── PASSAGE TO READ ──
ADC Code for ATSAM3X8E (Arduino Due)

[nikhil_jain]

Hi

I'm trying to work with ADC for the ARM controller on the new Arduino Due board, but no success so far. Has anyone done this already?
This is my code:

void ADC_IrqHandler(void);
void adc_setup(void);

#define PIOC_Set_Output *((uint32_t volatile *)0x400E1230) //PIO_SODR
#include <asf.h>


//ADC Interrupt handler
void ADC_IrqHandler(void)
{
	 // Check the ADC conversion status
	 if ((adc_get_status(ADC) & ADC_ISR_DRDY) ==   ADC_ISR_DRDY)
───
── PROVIDED MATERIAL ──
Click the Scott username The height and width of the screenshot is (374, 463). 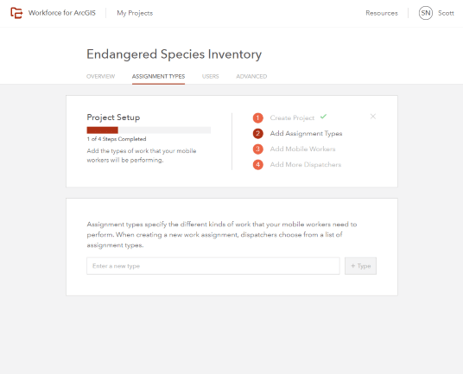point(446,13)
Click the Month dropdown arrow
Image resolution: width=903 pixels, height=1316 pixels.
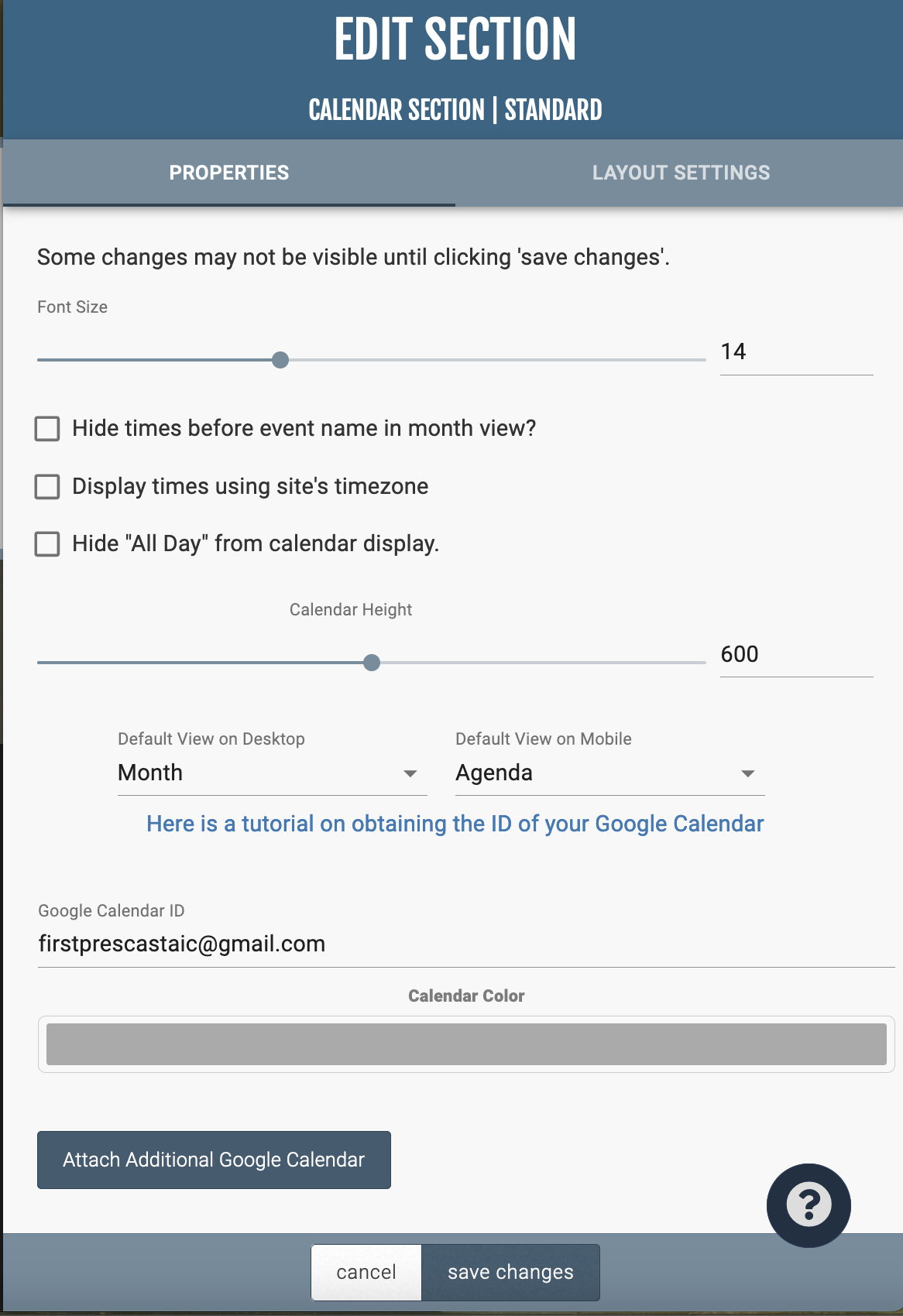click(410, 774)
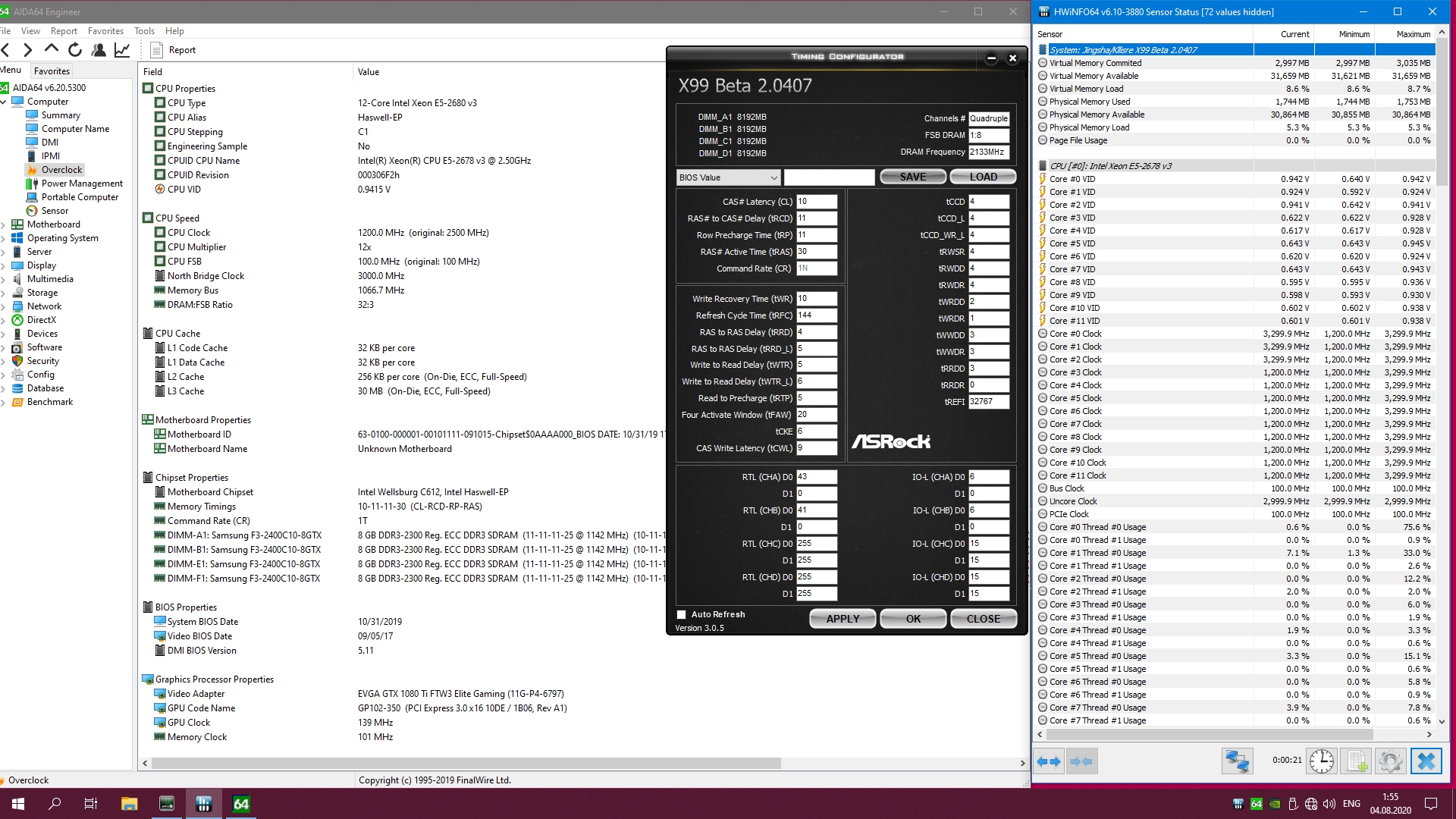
───
# [JOBS]
1: In two sentences, summarize the Arduino Due ADC post.
2: Continue the Arduino Due ADC post from the point where it stops.

# [TASK RESULTS]
1: A forum user reports no success so far in getting the ADC working on the ARM controller of the new Arduino Due board, and asks whether anyone has already done this. The post then shares code that declares an ADC interrupt handler and a setup function, defines an output register address, includes asf.h, and starts the interrupt handler by checking the ADC conversion status.

2:
	 {
		 uint32_t result = adc_get_latest_value(ADC);
		 PIOC_Set_Output = result;
	 }
 }
 void adc_setup(void)
 {
	 adc_init(ADC, sysclk_get_main_hz(), sysclk_get_main_hz()/4, 8); //ADC_CLOCK = master_clock/4
	 adc_configure_timing(ADC, 0, ADC_SETTLING_TIME_3, 1);
	 adc_set_resolution(ADC, ADC_MR_LOWRES_BITS_12);
	 adc_enable_channel(ADC, ADC_CHANNEL_5);
	 adc_enable_interrupt(ADC, ADC_IER_DRDY);
	 adc_configure_trigger(ADC, ADC_TRIG_SW, 0);
 }

int main (void)
{
	board_init();
	sysclk_init();
	adc_setup();
	volatile uint8_t count = 0;
	while(1)
	{
		adc_start(ADC);
		count++;
	}

}

I'm using Atmel Software Framework (ASF) in Atmel Studio.

Thanks

 

[pravin35]

Re: Help with ADC Code for ATSAM3X8E (Arduino Due)

#include <string.h>
#include "asf.h"
#include "conf_board.h"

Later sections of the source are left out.